Natalie Goldberg said that memoir is a way of letting go of the past. So maybe that's why I'm mildly obsessed with accounts of my childhood, or why I easily journal about my deceased father, but have written few words on my charismatic mother. Or maybe that's why I sometimes feel that my life now is not worthy of a blog post.

Wednesday, May 09, 2007

Sing With Me

Sleeping

“What do you when I fall asleep before you?”
“Nothing. Sometimes I just think.

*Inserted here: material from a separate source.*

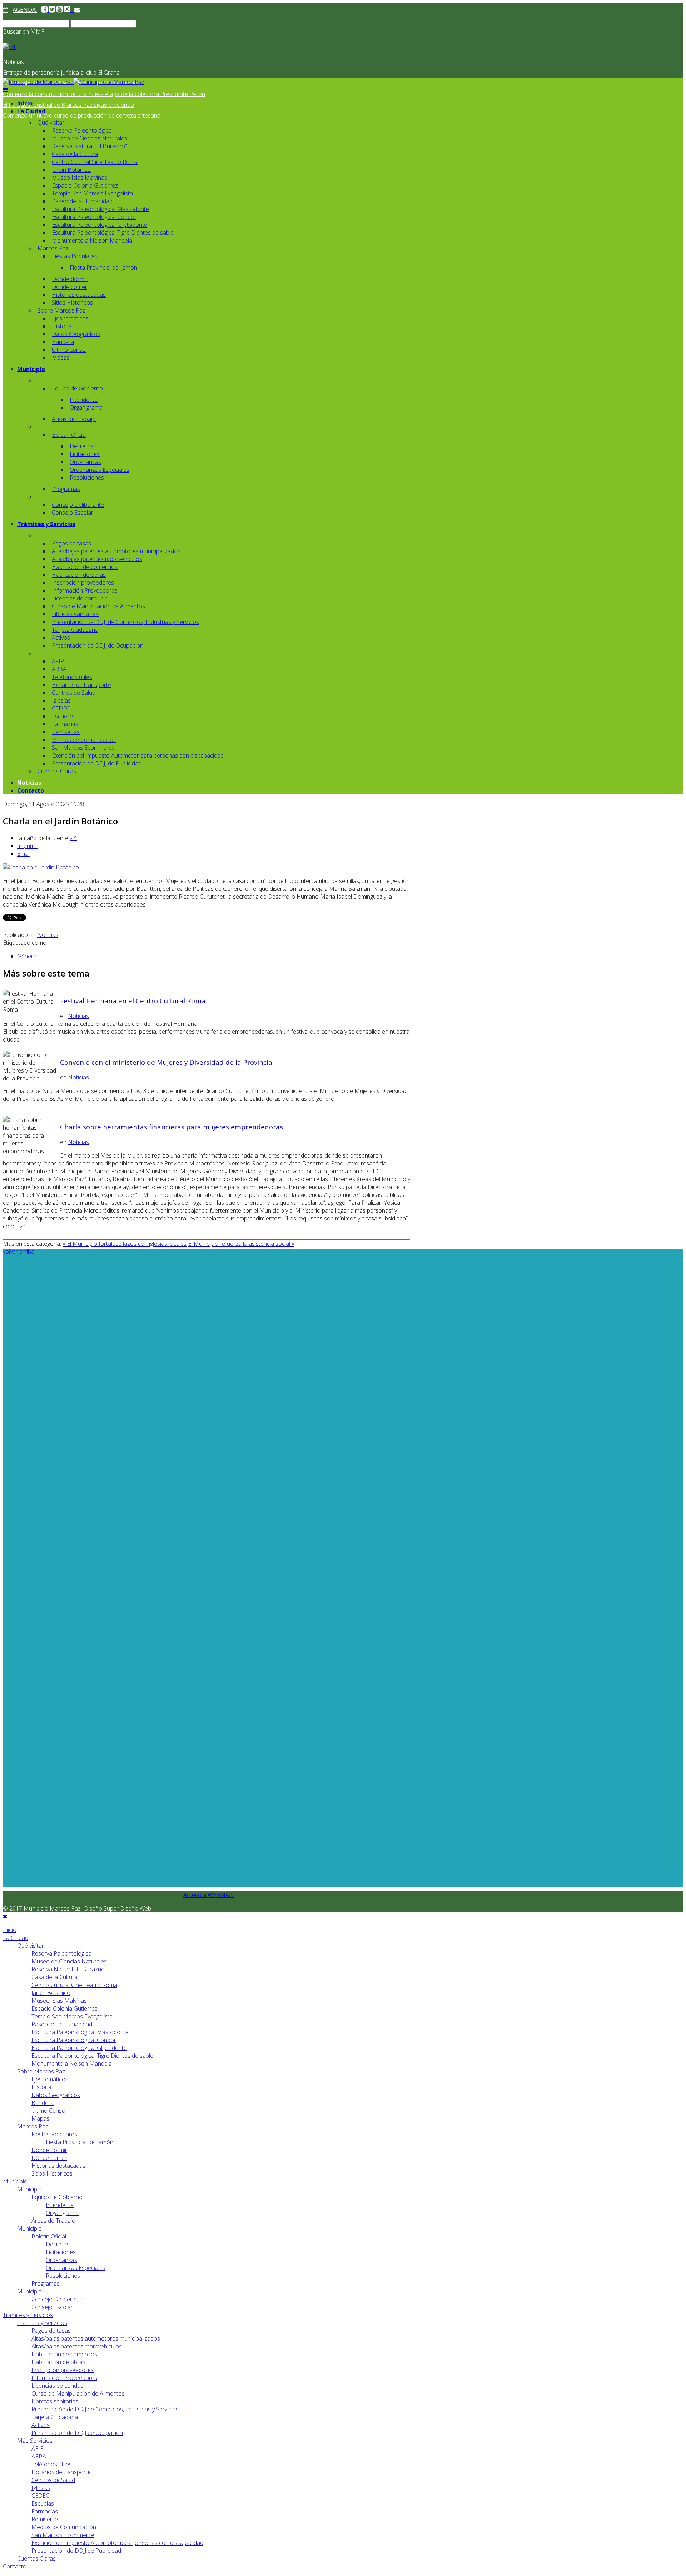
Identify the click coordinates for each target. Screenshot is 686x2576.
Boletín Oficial (69, 435)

Sometimes I watch you sleep.”
This is like a fairy tale, I thought.
“Sometimes I talk to you.”
“Really?” I asked betraying my surprise with my tone. “What do you say to me?”
“Sometimes I tell you how I feel about you,” she said as smoothly and as automatically as if she had rehearsed the response.
I smiled then, that suppressed smile that only gets out of the corner mouth, the one my father used to give us when he was amused by our naïveté. But my smile wasn’t patronizing. It was a symptom of endearment. A warm shiver ran up my spine. Did she know that I at that moment, I knew for certain that she loved me?

Now, two weeks later I held my guitar to my chest with the hands of a mother, gently yet unmistakably protective. I never feel more vulnerable than when sharing art inspired by her with her. She is almost always the muse.
“I wrote a new song.”
“Yeah? Play it for me?”
She made herself comfortable on the carpet before me, and bathed in the soft lamplight.
“Are you sure you want to hear this?”
“Of course. Why wouldn’t I?”
“No reason. Nevermind.”
So I began to play.

I only say I love you when you’re sleeping,

She smiled brightly, guiltily, so I stopped, feeling self-conscious.
“Why are you smiling?”
“No reason. I’m just smiling. I like it.”
“You do?"
“Yeah.”
With that final word, I remembered that she loves me. In my self-consciousness I had almost forgotten.
I began again.


Chorus
I only say I love you when you’re sleeping
Cuz I have never heard you say those words to me
And I only ever guess how you are feeling
By the way that you smile when you’re with me

Verse1
I asked one night do you judge me when I’m weak
You said nothing, just kissed me on my cheek
Cuz baby I can’t be without you, not for too long
Cuz it’s your proximity that keeps me strong

Chorus

Verse2
So like each night with your dreams came my confession
I said my love for you is like the space between each heart quake
But I know in the morning you won’t remember
Cuz I still can’t say these words when you’re awake.